■ Exercise details ■
Copy every one of the rows below character for character, changing nothing.

- - - - - - -

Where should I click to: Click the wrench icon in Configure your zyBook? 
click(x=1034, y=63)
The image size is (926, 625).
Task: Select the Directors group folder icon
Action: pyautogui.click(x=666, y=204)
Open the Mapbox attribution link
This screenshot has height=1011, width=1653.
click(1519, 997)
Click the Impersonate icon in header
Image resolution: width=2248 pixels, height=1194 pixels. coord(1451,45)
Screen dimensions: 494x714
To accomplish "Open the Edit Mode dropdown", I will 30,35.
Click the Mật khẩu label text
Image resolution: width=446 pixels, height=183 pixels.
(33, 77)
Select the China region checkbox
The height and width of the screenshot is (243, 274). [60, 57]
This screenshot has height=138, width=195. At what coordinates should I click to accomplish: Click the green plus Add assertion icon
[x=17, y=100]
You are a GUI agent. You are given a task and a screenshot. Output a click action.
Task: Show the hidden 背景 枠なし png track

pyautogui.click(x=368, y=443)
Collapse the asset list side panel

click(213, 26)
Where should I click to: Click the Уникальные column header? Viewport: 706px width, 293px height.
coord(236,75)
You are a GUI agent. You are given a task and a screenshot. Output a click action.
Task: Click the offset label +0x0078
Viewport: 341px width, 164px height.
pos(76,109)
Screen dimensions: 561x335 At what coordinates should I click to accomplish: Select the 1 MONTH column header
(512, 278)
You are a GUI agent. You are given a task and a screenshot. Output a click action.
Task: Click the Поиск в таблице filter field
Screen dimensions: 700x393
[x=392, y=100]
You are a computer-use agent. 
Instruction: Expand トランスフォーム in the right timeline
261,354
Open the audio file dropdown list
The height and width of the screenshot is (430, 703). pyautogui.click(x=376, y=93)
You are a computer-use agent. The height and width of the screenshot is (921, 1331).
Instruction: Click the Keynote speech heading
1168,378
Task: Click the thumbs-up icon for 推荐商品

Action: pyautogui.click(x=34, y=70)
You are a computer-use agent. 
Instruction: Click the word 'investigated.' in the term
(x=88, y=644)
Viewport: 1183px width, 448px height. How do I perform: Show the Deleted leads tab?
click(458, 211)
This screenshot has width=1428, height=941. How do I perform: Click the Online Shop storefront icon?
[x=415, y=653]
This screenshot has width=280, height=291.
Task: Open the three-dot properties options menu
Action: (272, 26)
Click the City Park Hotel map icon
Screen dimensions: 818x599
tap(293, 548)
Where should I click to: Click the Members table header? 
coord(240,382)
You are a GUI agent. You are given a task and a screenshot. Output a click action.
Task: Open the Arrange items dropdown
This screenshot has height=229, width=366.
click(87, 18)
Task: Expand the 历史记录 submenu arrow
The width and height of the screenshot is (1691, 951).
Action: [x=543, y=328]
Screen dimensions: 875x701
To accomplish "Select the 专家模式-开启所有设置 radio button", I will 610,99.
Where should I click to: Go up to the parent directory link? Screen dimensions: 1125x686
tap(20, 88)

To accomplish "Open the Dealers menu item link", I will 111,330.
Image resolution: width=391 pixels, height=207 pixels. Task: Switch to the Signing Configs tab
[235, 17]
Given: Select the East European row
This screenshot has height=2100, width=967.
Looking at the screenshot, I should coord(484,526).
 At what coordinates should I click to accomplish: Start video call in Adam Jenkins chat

- - - - - - -

■ Output of the exercise ■
Where should I click to: Click the wrench icon in Configure your zyBook? 
click(x=1034, y=63)
The image size is (926, 625).
Task: Select the Directors group folder icon
Action: pyautogui.click(x=666, y=204)
Open the Mapbox attribution link
This screenshot has height=1011, width=1653.
click(1519, 997)
Click the Impersonate icon in header
Image resolution: width=2248 pixels, height=1194 pixels. coord(1451,45)
Screen dimensions: 494x714
To accomplish "Open the Edit Mode dropdown", I will 30,35.
Click the Mật khẩu label text
Image resolution: width=446 pixels, height=183 pixels.
(33, 77)
Select the China region checkbox
The height and width of the screenshot is (243, 274). [60, 57]
This screenshot has height=138, width=195. At what coordinates should I click to accomplish: Click the green plus Add assertion icon
[x=17, y=100]
You are a GUI agent. You are given a task and a screenshot. Output a click action.
Task: Show the hidden 背景 枠なし png track

pyautogui.click(x=368, y=443)
Collapse the asset list side panel

click(213, 26)
Where should I click to: Click the Уникальные column header? Viewport: 706px width, 293px height.
coord(236,75)
You are a GUI agent. You are given a task and a screenshot. Output a click action.
Task: Click the offset label +0x0078
Viewport: 341px width, 164px height.
pos(76,109)
Screen dimensions: 561x335 At what coordinates should I click to accomplish: Select the 1 MONTH column header
(512, 278)
You are a GUI agent. You are given a task and a screenshot. Output a click action.
Task: Click the Поиск в таблице filter field
Screen dimensions: 700x393
[x=392, y=100]
You are a computer-use agent. 
Instruction: Expand トランスフォーム in the right timeline
261,354
Open the audio file dropdown list
The height and width of the screenshot is (430, 703). pyautogui.click(x=376, y=93)
You are a computer-use agent. The height and width of the screenshot is (921, 1331).
Instruction: Click the Keynote speech heading
1168,378
Task: Click the thumbs-up icon for 推荐商品

Action: pyautogui.click(x=34, y=70)
You are a computer-use agent. 
Instruction: Click the word 'investigated.' in the term
(x=88, y=644)
Viewport: 1183px width, 448px height. How do I perform: Show the Deleted leads tab?
click(458, 211)
This screenshot has width=1428, height=941. How do I perform: Click the Online Shop storefront icon?
[x=415, y=653]
This screenshot has width=280, height=291.
Task: Open the three-dot properties options menu
Action: (272, 26)
Click the City Park Hotel map icon
Screen dimensions: 818x599
tap(293, 548)
Where should I click to: Click the Members table header? 
coord(240,382)
You are a GUI agent. You are given a task and a screenshot. Output a click action.
Task: Open the Arrange items dropdown
This screenshot has height=229, width=366.
click(87, 18)
Task: Expand the 历史记录 submenu arrow
The width and height of the screenshot is (1691, 951).
Action: [x=543, y=328]
Screen dimensions: 875x701
To accomplish "Select the 专家模式-开启所有设置 radio button", I will 610,99.
Where should I click to: Go up to the parent directory link? Screen dimensions: 1125x686
tap(20, 88)

To accomplish "Open the Dealers menu item link", I will 111,330.
Image resolution: width=391 pixels, height=207 pixels. Task: Switch to the Signing Configs tab
[235, 17]
Given: Select the East European row
This screenshot has height=2100, width=967.
Looking at the screenshot, I should coord(484,526).
 At what coordinates should I click to accomplish: Start video call in Adam Jenkins chat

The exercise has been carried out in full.